Morris labors to preserve contingencies—paint pooling disproportionately, marks overshooting their targets, edges sketchy where they could be sharply cut—defining them as central features that necessarily distinguish one case from another. Untitled (#20-25) (2025), a massive, ceiling-skimming pointillist accumulation of primary and pastel marks, differently evidences process. A giant gessoed canvas tarp running the length of Morris’s studio serves as a repository for the leftover paint that she used to make the show, it supplies a retroactive inventory of so many potential arrangements: canary yellow along with evergreen, turquoise beside dove grey, apricot and malachite and a shade of coral-red that I cannot name. (It also recalls Robert Ryman’s durable notion of paintings as accumulations of “used paint.”) Accentuating the shifts in scale, to its left was Untitled (#26-25) (2025), among the smallest works on view at 63 ⅛ by 63 ⅛ inches. An iteration of a painting in a painting, its thick, ratio-upsetting border is as focal as what it rims. This outer section is made up of a mottled admixture of light flesh tones, giving the impression of a foundation-saturated make-up sponge, though to no greater extent than it recalls plaster walls or the effect of zoomed-in sections of damp, mottled fresco. The central region holds space for figures, simultaneously unmoored and set into thicker passages that encroach at their limits—the additive becoming the subtractive.

Stored data
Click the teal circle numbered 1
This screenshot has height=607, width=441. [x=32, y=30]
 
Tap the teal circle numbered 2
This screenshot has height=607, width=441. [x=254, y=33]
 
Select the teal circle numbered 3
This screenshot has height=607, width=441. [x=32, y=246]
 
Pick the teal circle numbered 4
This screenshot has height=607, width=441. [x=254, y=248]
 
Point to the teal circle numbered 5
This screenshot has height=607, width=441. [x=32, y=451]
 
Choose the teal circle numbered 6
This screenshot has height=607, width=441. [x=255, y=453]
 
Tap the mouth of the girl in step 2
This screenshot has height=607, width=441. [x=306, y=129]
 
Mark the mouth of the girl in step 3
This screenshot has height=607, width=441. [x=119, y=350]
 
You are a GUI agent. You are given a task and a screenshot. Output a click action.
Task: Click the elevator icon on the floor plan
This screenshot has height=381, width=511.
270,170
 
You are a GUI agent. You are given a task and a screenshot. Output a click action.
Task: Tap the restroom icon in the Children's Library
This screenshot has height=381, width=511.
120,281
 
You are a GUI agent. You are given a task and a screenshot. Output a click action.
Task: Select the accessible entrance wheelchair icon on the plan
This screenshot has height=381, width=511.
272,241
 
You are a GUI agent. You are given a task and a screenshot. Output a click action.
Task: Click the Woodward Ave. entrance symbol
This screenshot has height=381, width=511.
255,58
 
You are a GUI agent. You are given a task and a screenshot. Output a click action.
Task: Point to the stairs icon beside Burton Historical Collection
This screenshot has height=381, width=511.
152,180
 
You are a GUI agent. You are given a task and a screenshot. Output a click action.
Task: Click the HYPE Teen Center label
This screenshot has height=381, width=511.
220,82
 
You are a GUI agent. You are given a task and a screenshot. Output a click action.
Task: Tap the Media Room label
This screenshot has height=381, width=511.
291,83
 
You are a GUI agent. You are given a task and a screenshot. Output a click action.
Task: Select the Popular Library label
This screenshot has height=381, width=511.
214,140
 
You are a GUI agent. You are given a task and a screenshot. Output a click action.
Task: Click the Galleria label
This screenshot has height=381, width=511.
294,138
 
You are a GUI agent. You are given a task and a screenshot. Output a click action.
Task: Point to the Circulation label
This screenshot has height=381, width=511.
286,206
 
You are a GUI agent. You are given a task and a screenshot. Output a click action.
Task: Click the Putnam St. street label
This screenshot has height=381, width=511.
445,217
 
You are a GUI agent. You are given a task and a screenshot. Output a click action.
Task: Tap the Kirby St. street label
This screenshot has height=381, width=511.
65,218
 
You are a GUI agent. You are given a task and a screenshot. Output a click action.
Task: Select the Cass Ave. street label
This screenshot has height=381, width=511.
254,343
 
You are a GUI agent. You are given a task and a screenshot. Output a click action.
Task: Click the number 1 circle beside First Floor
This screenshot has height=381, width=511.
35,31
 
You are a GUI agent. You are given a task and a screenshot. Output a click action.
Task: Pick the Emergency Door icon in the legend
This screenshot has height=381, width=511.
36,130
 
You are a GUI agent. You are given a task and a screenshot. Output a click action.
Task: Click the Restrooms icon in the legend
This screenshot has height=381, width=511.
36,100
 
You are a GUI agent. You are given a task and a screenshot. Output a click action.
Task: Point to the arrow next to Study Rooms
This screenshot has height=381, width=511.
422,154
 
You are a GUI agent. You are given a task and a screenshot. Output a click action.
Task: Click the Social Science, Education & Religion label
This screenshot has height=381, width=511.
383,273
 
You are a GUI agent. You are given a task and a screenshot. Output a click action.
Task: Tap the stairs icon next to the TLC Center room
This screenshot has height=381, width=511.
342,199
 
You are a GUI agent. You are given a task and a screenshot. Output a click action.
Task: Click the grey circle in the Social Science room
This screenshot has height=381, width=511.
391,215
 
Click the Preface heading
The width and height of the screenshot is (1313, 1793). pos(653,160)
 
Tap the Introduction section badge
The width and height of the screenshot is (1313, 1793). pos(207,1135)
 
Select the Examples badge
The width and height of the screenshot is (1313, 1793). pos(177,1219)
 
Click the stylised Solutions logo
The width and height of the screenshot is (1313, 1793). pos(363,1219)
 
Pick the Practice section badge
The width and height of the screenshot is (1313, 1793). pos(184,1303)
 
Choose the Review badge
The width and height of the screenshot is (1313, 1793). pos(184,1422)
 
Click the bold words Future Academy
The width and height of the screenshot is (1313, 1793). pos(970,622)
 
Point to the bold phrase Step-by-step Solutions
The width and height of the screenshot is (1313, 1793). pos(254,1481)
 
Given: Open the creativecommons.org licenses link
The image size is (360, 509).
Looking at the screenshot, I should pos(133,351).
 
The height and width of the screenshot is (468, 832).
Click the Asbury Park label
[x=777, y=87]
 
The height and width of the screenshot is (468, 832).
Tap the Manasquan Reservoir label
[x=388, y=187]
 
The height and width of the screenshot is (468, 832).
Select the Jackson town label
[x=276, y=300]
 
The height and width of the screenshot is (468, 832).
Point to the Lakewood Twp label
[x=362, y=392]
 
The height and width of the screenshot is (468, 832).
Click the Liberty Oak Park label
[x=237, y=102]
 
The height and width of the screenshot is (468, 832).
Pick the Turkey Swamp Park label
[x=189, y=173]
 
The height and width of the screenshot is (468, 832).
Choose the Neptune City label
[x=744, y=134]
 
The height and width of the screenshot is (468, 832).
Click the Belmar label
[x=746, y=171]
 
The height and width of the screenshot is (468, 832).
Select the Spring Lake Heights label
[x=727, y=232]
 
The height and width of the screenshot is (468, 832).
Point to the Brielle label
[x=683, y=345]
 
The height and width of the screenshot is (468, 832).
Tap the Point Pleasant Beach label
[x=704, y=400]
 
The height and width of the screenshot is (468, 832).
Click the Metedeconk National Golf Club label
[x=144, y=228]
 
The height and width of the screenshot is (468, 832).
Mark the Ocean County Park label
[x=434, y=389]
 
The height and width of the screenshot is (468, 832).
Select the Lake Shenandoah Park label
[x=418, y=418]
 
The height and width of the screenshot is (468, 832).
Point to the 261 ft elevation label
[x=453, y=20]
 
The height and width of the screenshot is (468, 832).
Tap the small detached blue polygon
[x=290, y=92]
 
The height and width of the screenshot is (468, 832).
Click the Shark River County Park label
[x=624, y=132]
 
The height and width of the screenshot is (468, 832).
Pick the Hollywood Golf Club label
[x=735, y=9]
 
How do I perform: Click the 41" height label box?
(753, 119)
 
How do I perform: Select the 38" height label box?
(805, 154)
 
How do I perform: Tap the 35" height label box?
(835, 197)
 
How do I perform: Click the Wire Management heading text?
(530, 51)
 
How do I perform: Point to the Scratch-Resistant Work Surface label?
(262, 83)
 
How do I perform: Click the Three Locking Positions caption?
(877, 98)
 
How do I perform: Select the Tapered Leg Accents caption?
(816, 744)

Task statement
How does the piece above on Morris's paintings carry on? Continue it from its final sentence.

Result of the task
Installation view: Rebecca Morris: #34, Regen Projects, Los Angeles, 2025. Courtesy Regen Projects. Photo: Flying Studio.
Others likewise play with tools and tropes of organization: beyond grids or frames in frames, there are scene-cueing proscenium edges, portholes or cameos, and all manner of thresholds. Untitled (#24-25) (2025) offers a sort of infinite regress. An elongated oval set within a border of that unnamable, perfect red opens to still more boxes, as well as shapes with irregularly scalloped rims. The latter appear to slide side to side (rather than to recede or project), confounding incipient spatial logic to say nothing of stasis. Untitled (#23-25) (2025) is bisected at the horizontal not-quite-midline, sectioning two discrete environments that stack without really suggesting the continuation of a unified whole. And within each, divisions further disambiguate out of varying techniques, from drawn outlines to splotches to drips. These recall Morris’s earlier paintings, including those on view in the city as recently as 2022, at her survey at the ICA LA; they also model latter-day samplers, part handwork, part digital image aggregator. This is to say that they collect on their surfaces instances of possibilities—of style, palette, form, and maybe even reference—that abut without hierarchy. It is hard not to think of, say, Henri Matisse’s The Red Studio (1911) when looking at Untitled (#24-25), and to consider more broadly traditional images of picture galleries. Morris is not so much interested in narratives of history (much less their assumed telos) than in combinatory logics. I think what Morris shows us, then, is how relations were always already embedded in abstraction, if situationally.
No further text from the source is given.